NASA’s Parker Solar Probe has captured a beautiful picture of Venus. Though Parker Solar Probe’s focus is the Sun, Venus plays a critical role in the mission, the Amercan Space Agency said. The spacecraft whips by Venus a total of seven times over the course of its seven-year mission, using the planet’s gravity to bend the spacecraft’s orbit. These Venus gravity assists allow Parker Solar Probe to fly closer and closer to the Sun on its mission to study the dynamics of the solar wind close to its source.

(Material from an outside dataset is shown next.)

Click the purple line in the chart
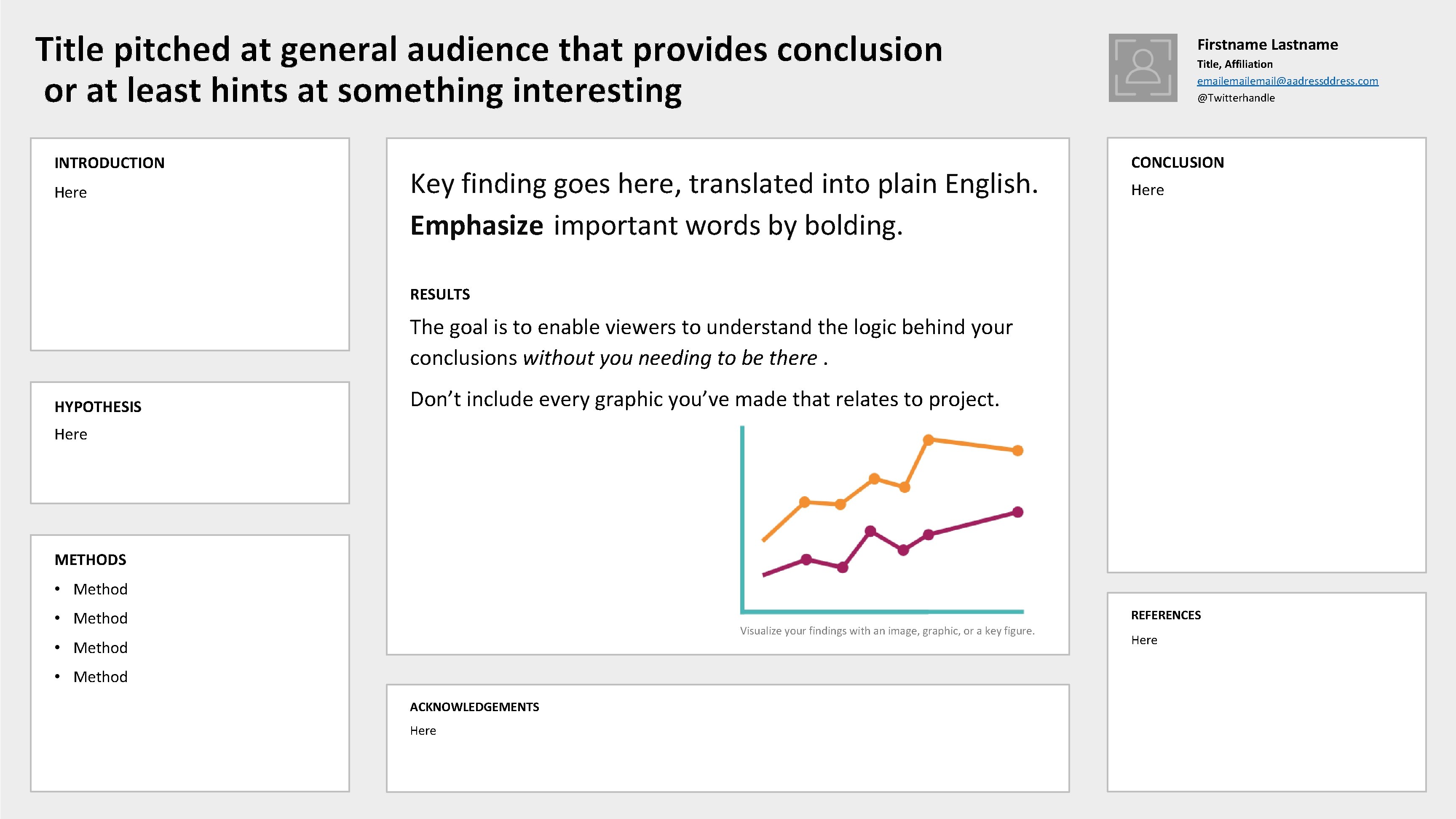The width and height of the screenshot is (1456, 819). (x=972, y=523)
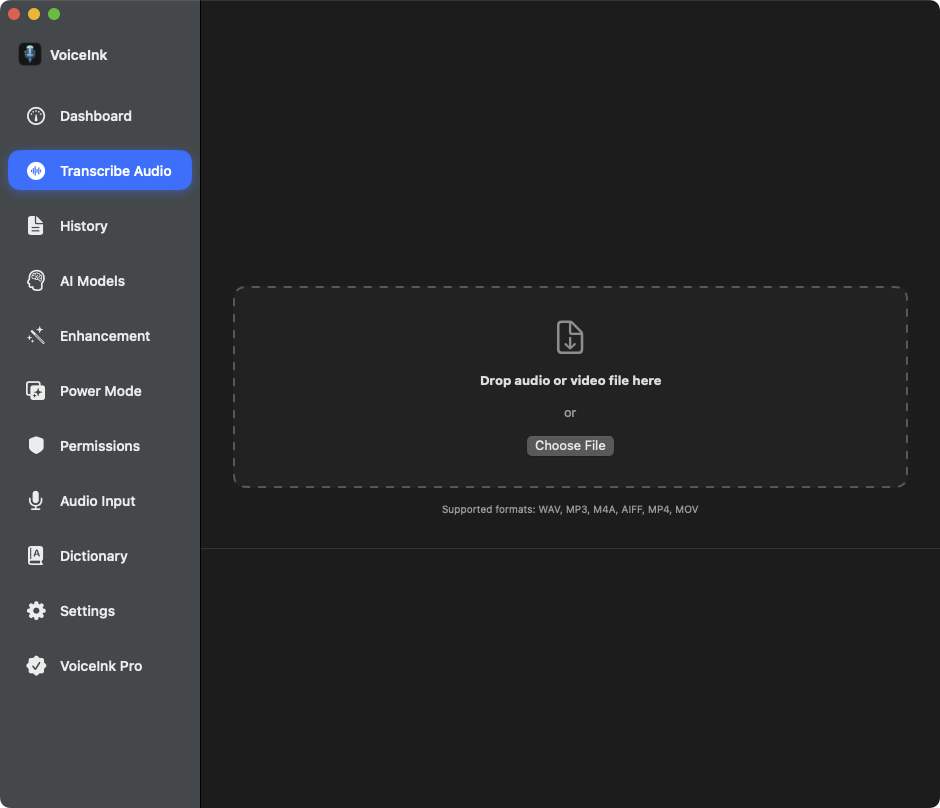Select the Transcribe Audio waveform icon
The width and height of the screenshot is (940, 808).
36,171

“#ParkerSolarProbe captured this stunning view of Venus during its close flyby of the planet in July 2020. The image shows a bright rim around the planet’s edge, thought to be nightglow, and the dark shape of Aphrodite Terra, a highland on Venus’ surface,” NASA Sun & Space posted on Twitter while sharing the photo.
“Parker Solar Probe flies by Venus to perform gravity assist maneuvers — designed to draw its orbit closer to the Sun — a total of seven times throughout its mission. Read more about the features scientists spotted in the image,” NASA Sun and Space wrote in a separate tweet.
According to NASA, during the mission’s third Venus gravity assist on July 11, 2020, the onboard Wide-field Imager for Parker Solar Probe, or WISPR, captured a stunning image of the planet’s nightside from 7,693 miles away.
“WISPR is tailored and tested for visible light observations. We expected to see clouds, but the camera peered right through to the surface,” said Angelos Vourlidas, the WISPR project scientist from the Johns Hopkins Applied Physics Laboratory (APL) in Laurel, Maryland.
The striking image took the WISPR team by surprise who then went back to the lab to measure the instrument’s sensitivity to infrared light. According to NASA, If WISPR can indeed pick up near-infrared wavelengths of light, the unforeseen capability would provide new opportunities to study dust around the Sun and in the inner solar system. If it can’t pick up extra infrared wavelengths, then these images — showing signatures of features on Venus’ surface — may have revealed a previously unknown “window” through the Venusian atmosphere.
“Either way, some exciting science opportunities await us, ” said Vourlidas.
Parker Solar Probe is part of NASA’s Living with a Star program to explore aspects of the Sun-Earth system that directly affect life and society. The spacecraft was built and is operated by Johns Hopkins APL.